ACTIVITY
Find the word "agent" in the listing; pull out each line holding it.

-- EXERCISE DATA follows --

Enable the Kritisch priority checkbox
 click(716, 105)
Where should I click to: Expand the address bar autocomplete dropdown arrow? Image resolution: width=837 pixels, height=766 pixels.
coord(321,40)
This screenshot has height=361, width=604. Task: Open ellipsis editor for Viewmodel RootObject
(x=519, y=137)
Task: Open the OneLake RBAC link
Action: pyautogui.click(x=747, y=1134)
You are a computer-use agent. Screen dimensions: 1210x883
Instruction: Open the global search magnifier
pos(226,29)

-- EXERCISE DATA concluded --
-- EXERCISE DATA follows --

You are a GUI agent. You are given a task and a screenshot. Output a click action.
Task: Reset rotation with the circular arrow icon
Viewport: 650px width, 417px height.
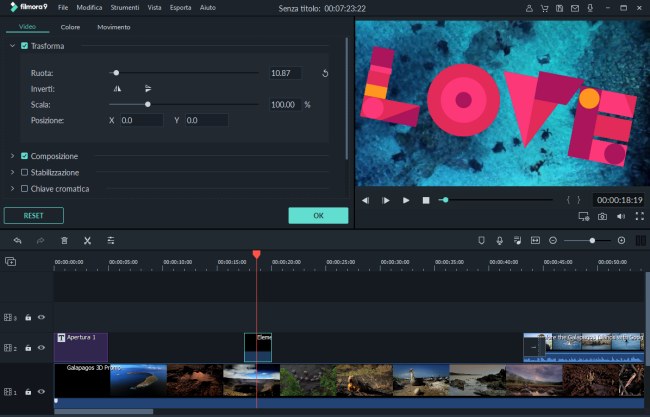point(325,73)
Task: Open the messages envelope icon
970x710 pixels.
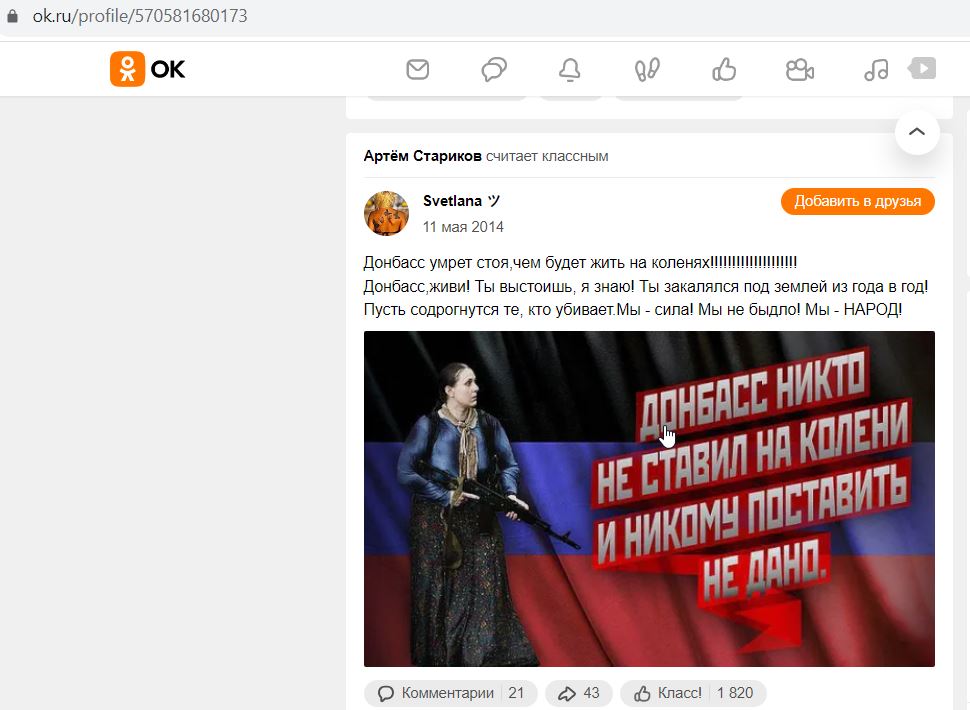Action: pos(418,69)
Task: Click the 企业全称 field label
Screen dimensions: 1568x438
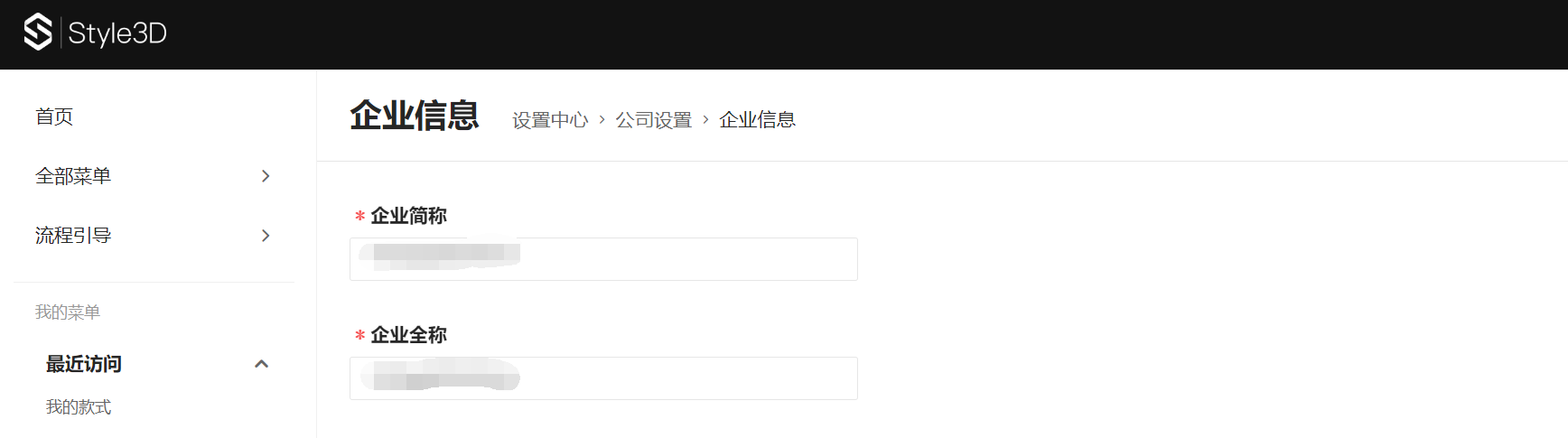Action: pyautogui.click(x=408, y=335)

-- EXERCISE DATA concluded --
-- EXERCISE DATA follows --

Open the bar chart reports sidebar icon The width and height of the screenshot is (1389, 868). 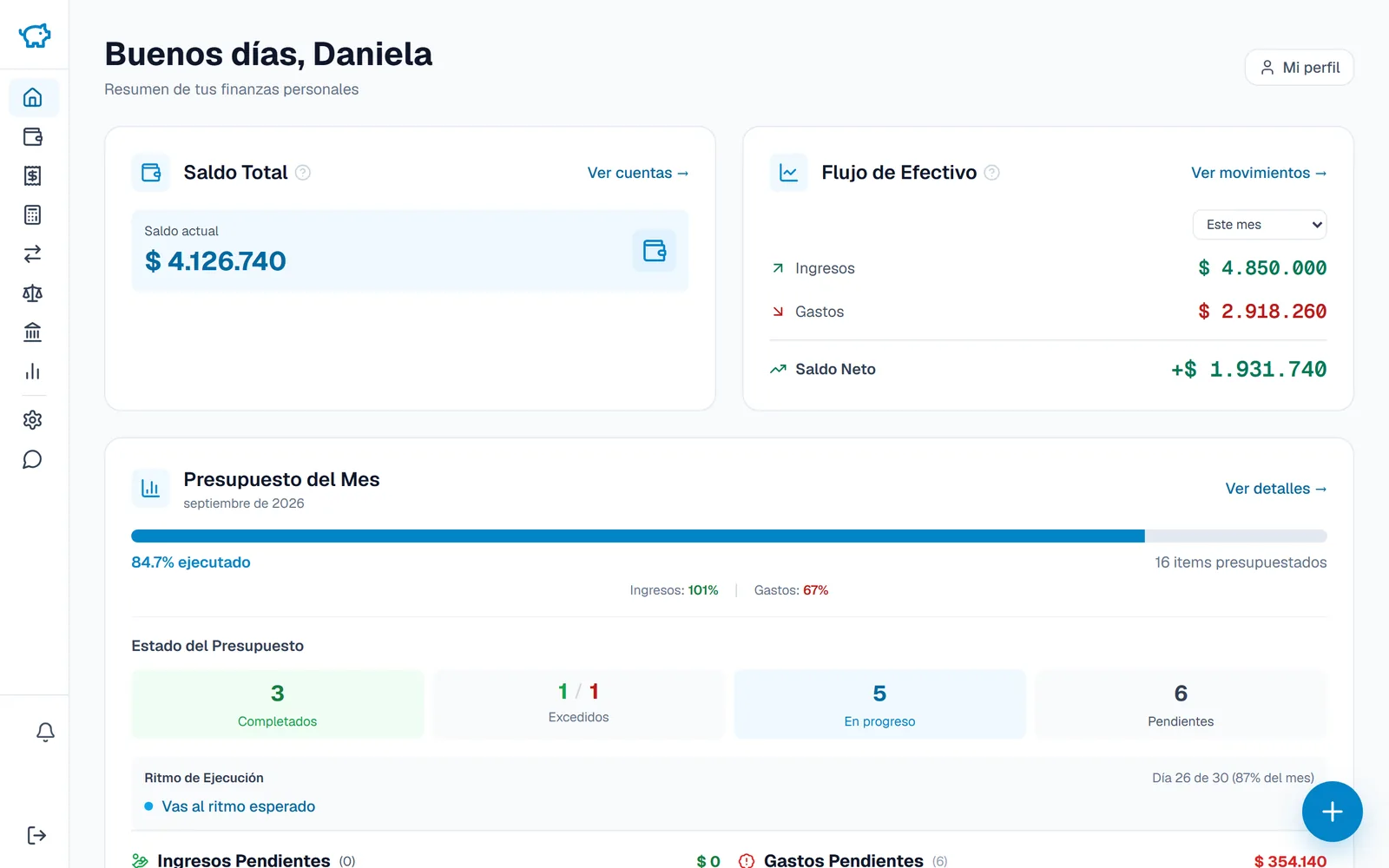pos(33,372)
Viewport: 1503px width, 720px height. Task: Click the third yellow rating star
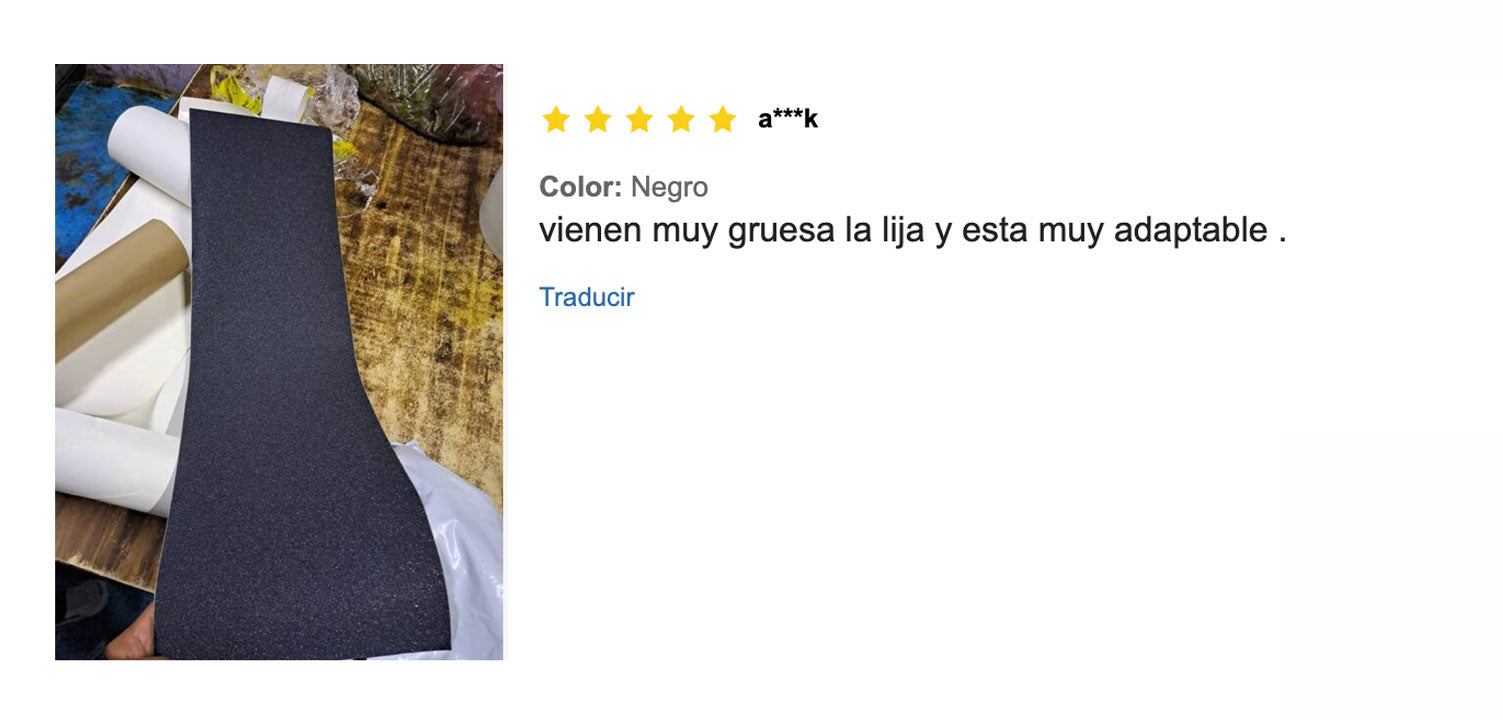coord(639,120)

-- EXERCISE DATA concluded --

EXPECTED OUTPUT
You are a computer-use agent. Screen dimensions: 1210x883
You are a GUI agent. You are given a task and a screenshot. Output a click action.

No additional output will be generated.